Their mantelpieces might creak under the collective weight of literary gongs but, according to one leading academic, leading contemporary British authors such as Salman Rushdie, Ian McEwan and Julian Barnes are unworthy of the accolades they receive.

In an outspoken attack, Gabriel Josipovici, the former Weidenfeld professor of comparative literature at Oxford University, condemned the work of the giants of the modern English novel as hollow. He said they were like “prep-school boys showing off” and virtually indistinguishable from one another in scope and ambition.

I haven’t read two of those mentioned. I have read Rushdie and really wish I hadn’t bothered. It was in the wake of the fuss over The Satanic Verses. I had to read it to find out what that fuss was all about. That was several hours of my life I will never get back – and I was none the wiser. Rushdie’s writing is pretentious, dense and mind-numbingly tedious. An utter, utter waste of time and massively overrated. If the other two are of a similar ilk, then I’ll pass, thanks. Indeed, whenever I see what the Booker Prize throws up each year and discover that it is oh, so worthy “literary” fiction, I mentally consign it to my don’t read at any cost list. I read to be entertained, not bored into submission my unreadable guff that spends thousands of words going nowhere fast.
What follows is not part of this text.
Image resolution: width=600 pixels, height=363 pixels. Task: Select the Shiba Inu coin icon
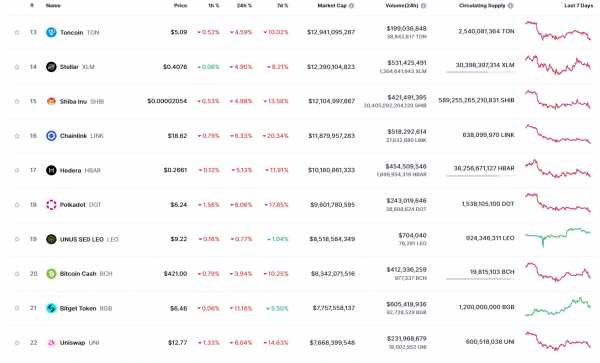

This, of course, brings me to those literary critics who complain about plot driven novels, rather than character driven. Good writing will keep the pace and plot moving while still sparing time for character development – but, there must be a discernible plot that nips along at a brisk pace or the reader will lose interest. I lost interest in Rushdie’s protagonists very early on, but persevered in the hope of learning something. I learned nothing.

The literati complain about the likes of Dan Brown because they write populist nonsense. I have read The Da Vinci Code – again, in part to find out what all the fuss was about. Of course it is bunkum. But is it fun bunkum. Entertaining novels frequently are. It is a page turner. This is why Brown sells so well, despite the worthy of the literary world pouring scorn on his output. The proles read him, like him and buy the novels. That, of course, will never do… It isn’t ‘art’.

The fact that such writers had won so many awards was “a mystery”, Josipovici told the Guardian. He added: “It’s an ill-educated public being fed by the media – ‘This is what great art is’ – and they lap it up.”

I don’t. But, then, I am capable of making up my own mind.

4 Comments

  1. I agree about Rushdie – I have started two of his novels and failed to get more than 50 pages in. Julian Barnes I have not read.

    But McEwan is a very good writer, in my opinion, and his style is nothing like Rushdie’s. Something like The Child In Time, or The Innocent, is a world away from The Satanic Verses, and both are among my favourite novels.

  2. Yes, I’d also exempt McEwan, especially the early works, from the accusation of being hollow prep-school bravado. I would, however, nominate Martin Amis and Graham Swift as befitting inclusion. These are the literary equivalent of Hugh Grant, one-trick ponies performing in a tiny space, telling stories no one cares about.

  3. Agree on Rushdie and his ilk, but have to disagree (partly) on Dan Brown. It’s not just the literati who dislike him, most people I know who’ve read the Da Vinci Code want that bit of their life back. It is a page turner granted, but one that when you finish, you look back on and think ‘is that it?’. It’s not that it’s bunkum, it’s badly written, derivative, predictable, unsatisfying bunkum.

    Give me a Stephen King novel instead anyday.

  4. I enjoyed the Da Vinci Code. It was an entertaining romp. I didn’t take it seriously and suspended disbelief for the duration and read it in one sitting. Yes, I guessed the outcome, but that’s part of the pleasure of reading those type of novels. As a teenager, I took great delight in trying to outguess Agatha Christie. I got that down to a fine art. I really, really don’t like King, but that’s a genre thing, nothing to do with the writing.